■ MATERIAL SHOWN:
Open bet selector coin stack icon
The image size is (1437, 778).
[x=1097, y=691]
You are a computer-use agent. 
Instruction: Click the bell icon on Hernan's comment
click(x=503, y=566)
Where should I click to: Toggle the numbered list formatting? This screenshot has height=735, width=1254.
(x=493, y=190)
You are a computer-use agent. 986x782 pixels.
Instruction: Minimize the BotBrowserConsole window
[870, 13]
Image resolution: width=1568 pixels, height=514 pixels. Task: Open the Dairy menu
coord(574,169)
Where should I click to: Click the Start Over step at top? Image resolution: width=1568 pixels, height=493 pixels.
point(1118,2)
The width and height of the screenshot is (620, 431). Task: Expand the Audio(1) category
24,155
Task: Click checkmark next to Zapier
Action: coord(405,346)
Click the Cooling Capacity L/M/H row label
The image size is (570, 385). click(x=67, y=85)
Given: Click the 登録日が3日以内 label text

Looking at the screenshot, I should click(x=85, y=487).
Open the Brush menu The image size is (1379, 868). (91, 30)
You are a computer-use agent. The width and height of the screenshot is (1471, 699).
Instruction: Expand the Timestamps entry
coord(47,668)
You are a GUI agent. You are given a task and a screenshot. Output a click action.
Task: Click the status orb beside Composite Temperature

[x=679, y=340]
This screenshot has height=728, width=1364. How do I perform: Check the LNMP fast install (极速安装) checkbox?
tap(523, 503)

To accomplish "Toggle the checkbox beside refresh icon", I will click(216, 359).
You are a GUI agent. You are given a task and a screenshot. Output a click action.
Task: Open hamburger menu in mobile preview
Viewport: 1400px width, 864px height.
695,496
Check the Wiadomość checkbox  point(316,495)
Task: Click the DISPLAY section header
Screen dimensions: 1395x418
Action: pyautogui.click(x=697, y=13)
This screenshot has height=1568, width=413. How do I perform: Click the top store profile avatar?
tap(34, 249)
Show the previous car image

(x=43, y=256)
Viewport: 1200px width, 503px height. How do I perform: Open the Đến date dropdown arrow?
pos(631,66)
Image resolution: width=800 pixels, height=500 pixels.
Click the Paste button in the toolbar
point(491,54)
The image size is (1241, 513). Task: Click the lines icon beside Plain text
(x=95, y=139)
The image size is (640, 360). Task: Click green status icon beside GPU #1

■ WHAT YOU WILL DO:
In the listing above, find the line with "You are a computer-use agent. 986x782 pixels." and the line with "Open the Brush"; output exactly those lines and all lines between them.

■ RESPONSE TO THE TASK:
You are a computer-use agent. 986x782 pixels.
Instruction: Minimize the BotBrowserConsole window
[870, 13]
Image resolution: width=1568 pixels, height=514 pixels. Task: Open the Dairy menu
coord(574,169)
Where should I click to: Click the Start Over step at top? Image resolution: width=1568 pixels, height=493 pixels.
point(1118,2)
The width and height of the screenshot is (620, 431). Task: Expand the Audio(1) category
24,155
Task: Click checkmark next to Zapier
Action: coord(405,346)
Click the Cooling Capacity L/M/H row label
The image size is (570, 385). click(x=67, y=85)
Given: Click the 登録日が3日以内 label text

Looking at the screenshot, I should click(x=85, y=487).
Open the Brush menu The image size is (1379, 868). (91, 30)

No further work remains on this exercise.